Associate Justice of the Iowa Supreme Court
- In office March 11, 1983 – August 12, 1987
- Appointed by: Terry Branstad
- Preceded by: Clay LeGrand
- Succeeded by: James H. Andreasen

Personal details
- Born: Charles Robert Wolle October 16, 1935 Sioux City, Iowa, U.S.
- Died: December 6, 2022 (aged 87) Westminster, Colorado, U.S.
- Education: Harvard College (AB) University of Iowa (JD)

= Charles R. Wolle =

American judge (1935–2022)

Charles Robert Wolle (October 16, 1935 – December 6, 2022) was an American jurist who served as a justice of the Iowa Supreme Court from 1983 to 1987, and as a federal judge of the United States District Court for the Southern District of Iowa from 1987 until his death.

==Education==

Born in Sioux City, Iowa, Wolle received a Bachelor of Arts from Harvard College in 1959, and a Juris Doctor from the University of Iowa College of Law in 1961. His brother, William D. Wolle, served as the American ambassador to Bahrain, Oman, and the United Arab Emirates.

== Legal and state judicial career ==
Wolle was in private practice in Sioux City from 1961 to 1980, practicing at Shull, Marshall, Mayne, Marks & Vizintos, where his mentor was future congressman Wiley Mayne. He practiced civil litigation and labor law. He also served as a Reserve Sergeant in the United States Army from 1961 to 1967.

He was a judge of the Iowa District Court for the Third Judicial District, from 1981 to 1983, nominated by Robert D. Ray. He became a justice of the Iowa Supreme Court on March 11, 1983, serving until August 12, 1987. During that time, he chaired the committee that drafted the Iowa Rules of Evidence. He also became a member of the faculty of the National Judicial College in 1983.
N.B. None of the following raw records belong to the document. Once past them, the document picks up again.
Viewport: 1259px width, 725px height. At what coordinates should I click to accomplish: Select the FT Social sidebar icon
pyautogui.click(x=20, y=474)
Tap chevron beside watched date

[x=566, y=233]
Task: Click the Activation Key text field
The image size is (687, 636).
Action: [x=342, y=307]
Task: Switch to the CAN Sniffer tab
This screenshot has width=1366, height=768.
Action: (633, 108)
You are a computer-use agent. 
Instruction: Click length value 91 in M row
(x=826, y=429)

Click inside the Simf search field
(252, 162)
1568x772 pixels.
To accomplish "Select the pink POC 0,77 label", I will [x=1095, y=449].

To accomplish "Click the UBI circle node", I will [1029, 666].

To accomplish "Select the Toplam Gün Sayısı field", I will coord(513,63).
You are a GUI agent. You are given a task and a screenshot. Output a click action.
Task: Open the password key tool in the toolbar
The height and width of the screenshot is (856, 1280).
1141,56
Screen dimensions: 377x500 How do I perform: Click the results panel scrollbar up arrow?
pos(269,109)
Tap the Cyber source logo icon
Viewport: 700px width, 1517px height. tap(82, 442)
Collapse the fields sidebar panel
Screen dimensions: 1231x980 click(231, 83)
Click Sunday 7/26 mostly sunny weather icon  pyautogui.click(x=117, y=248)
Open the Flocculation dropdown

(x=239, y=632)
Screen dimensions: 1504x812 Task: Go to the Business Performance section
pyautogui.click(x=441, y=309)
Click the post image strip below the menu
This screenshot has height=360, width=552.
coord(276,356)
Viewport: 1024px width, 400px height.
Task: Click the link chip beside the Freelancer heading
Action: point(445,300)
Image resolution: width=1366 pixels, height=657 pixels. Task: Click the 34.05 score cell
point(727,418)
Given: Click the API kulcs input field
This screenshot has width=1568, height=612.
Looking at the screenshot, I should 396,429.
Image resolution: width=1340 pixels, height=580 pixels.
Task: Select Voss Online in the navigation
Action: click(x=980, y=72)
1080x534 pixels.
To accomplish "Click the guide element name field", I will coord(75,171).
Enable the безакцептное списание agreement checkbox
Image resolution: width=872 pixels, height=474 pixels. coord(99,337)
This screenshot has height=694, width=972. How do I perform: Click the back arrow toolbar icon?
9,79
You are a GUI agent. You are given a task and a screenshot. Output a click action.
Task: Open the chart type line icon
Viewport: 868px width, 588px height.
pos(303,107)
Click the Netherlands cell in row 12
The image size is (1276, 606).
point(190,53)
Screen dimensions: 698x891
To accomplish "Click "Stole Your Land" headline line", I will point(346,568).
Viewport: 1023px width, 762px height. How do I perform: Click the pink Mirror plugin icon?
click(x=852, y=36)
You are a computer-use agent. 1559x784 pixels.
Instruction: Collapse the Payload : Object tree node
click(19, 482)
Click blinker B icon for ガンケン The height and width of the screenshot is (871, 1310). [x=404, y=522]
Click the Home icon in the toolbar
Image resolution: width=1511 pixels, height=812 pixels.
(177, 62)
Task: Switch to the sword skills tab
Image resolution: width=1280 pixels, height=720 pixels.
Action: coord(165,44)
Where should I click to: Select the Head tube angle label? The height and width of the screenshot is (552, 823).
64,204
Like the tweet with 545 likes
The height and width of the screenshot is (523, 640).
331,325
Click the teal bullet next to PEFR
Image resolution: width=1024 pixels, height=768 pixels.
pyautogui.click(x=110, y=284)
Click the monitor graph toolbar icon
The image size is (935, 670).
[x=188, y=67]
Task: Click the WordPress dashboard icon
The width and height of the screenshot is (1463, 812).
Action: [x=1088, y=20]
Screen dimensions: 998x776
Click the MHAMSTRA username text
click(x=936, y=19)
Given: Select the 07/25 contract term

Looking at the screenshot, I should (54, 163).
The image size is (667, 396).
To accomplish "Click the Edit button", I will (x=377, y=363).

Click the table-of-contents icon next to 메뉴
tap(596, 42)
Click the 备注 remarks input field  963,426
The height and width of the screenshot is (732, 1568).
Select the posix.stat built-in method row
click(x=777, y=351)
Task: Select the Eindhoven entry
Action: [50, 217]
==Federal judicial service==

On July 1, 1987, Wolle was nominated by President Ronald Reagan to a seat on the United States District Court for the Southern District of Iowa that was vacated when Judge William Corwin Stuart assumed senior status. Wolle was nominated on the recommendation of Chuck Grassley. Wolle was confirmed by the United States Senate on August 5, 1987, and received his commission on August 6, 1987. He served as Chief Judge of the Southern District from 1992 to 2001. Wolle assumed senior status on October 16, 2001, and continued actively hearing cases until December 2, 2021.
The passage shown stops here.